BURT LANCASTER
Les trois protagonistes de « L’HOMME DE LA LOI » sont d’anciens héros vieillissants de la légende de l’Ouest : un shérif auréolé de ses exploits passés (Robert Ryan), un rancher qui a dompté une terre sauvage (Lee J. Cobb) et un marshal (Burt Lancaster), qui est le seul à n’avoir pas évolué depuis toutes ces années.
Alors que le monde avance vers le vingtième siècle, ‘Maddox’ est resté ce représentant de la loi psychorigide, inflexible jusqu’à l’inhumanité. Il arrive dans une petite ville pour ramener dans la sienne plusieurs cowboys au service de Cobb, accusés de la mort accidentelle quelques mois plus tôt d’un passant. Incapable de transiger, de négocier ou même de dialoguer, Maddox va déclencher un véritable bain de sang. Le film tout entier se focalise sur le portrait de cet individu effrayant de raideur, accroché aux règles jusqu’à en devenir obsessionnel. Avec sa silhouette alourdie, son visage abimé de cicatrices, Lancaster est l’interprète rêvé de ce western âpre et cruel, qui se bonifie avec les années, malgré la mise-en-scène un peu désuète de Michael Winner. L’acteur parvient à affiner un peu la psychologie du personnage, à le rendre moins monolithique, par des détails incongrus : il joue de la flûte, aime saucer ses plats avec du pain. On parle beaucoup d’honneur, de lâcheté, des temps qui changent, de la difficulté à être et avoir été, entre deux duels sanglants. On notera l’étrange relation liant Cobb et Salmi, inséparables depuis trente ans, et le comportement de veuf éploré du premier, à la mort du second. Si le grand Burt domine chaque séquence où il apparaît, c’est Ryan qui a le rôle le plus intéressant, celui de ce héros légendaire qui « n’a plus l’estomac » et vivote en se tenant discrètement dans l’ombre quitte à essuyer quelques injures au passage. Autour d’eux, de grands seconds rôles comme Joseph Wiseman en avatar de ‘Doc Holiday’, Robert Duvall, Ralph Waite, Albert Salmi, Richard Jordan particulièrement bien servi par le scénario et la toujours parfaite Sheree North en ex-maîtresse de Maddox vieillie avant l’âge.

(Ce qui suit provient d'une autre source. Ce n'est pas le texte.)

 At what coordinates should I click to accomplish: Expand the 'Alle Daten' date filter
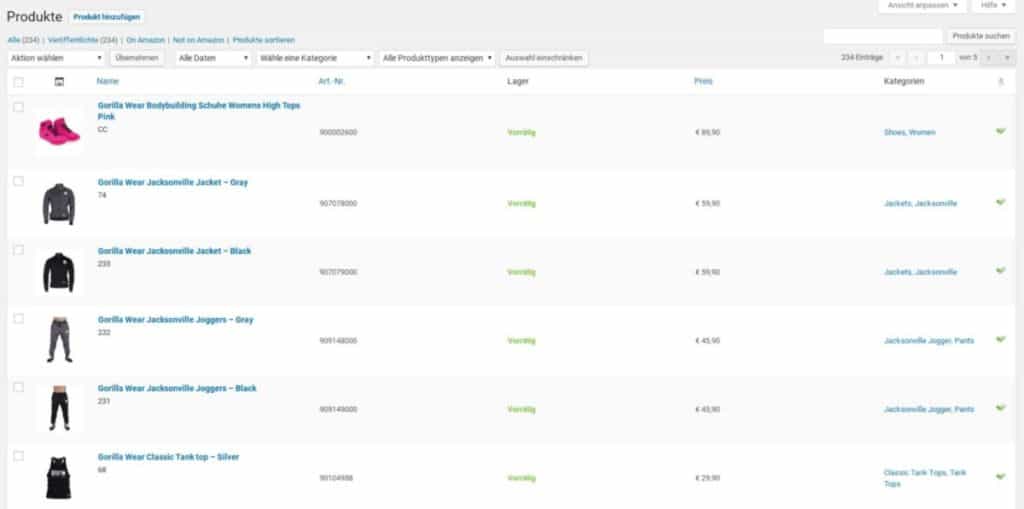[x=213, y=58]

Pas suffisamment soigné visuellement (bien qu’il soit tourné au Nouveau-Mexique, le film fait parfois penser aux séries B filmées à Almeria !), « L’HOMME DE LA LOI » peine à se hisser au niveau des véritables chefs-d’œuvre du genre, mais il tient remarquablement bien le coup, 45 ans après sa sortie, et sa fin totalement nihiliste laisse un arrière-goût amer et démythifie définitivement le héros de western inventé par Hollywood.

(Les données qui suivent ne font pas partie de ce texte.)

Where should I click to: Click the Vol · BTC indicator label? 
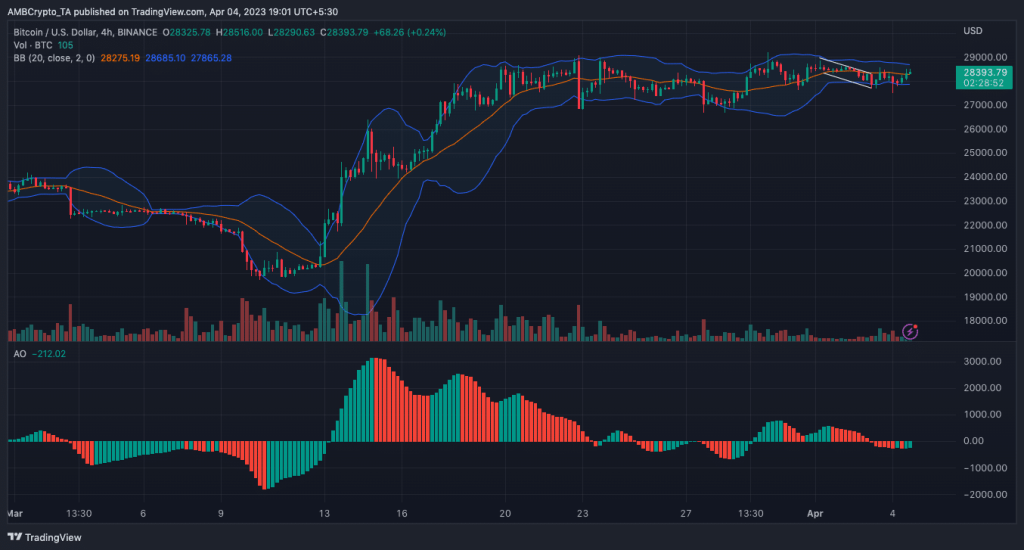[x=30, y=46]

ROBERT DUVALL, J.D. CANNON, ROBERT RYAN, LEE J. COBB, JOHN BECK ET BURT LANCASTER
À noter plusieurs détails prémonitoires : Lee J. Cobb se nomme ‘Bronson’ dans « L’HOMME DE LA LOI » et les villageois parlent plusieurs fois de « vigilante ». On le sait, trois ans plus tard, Winner tournera son plus grand succès : « UN JUSTICIER DANS LA VILLE », avec Charles… Bronson. Coïncidences…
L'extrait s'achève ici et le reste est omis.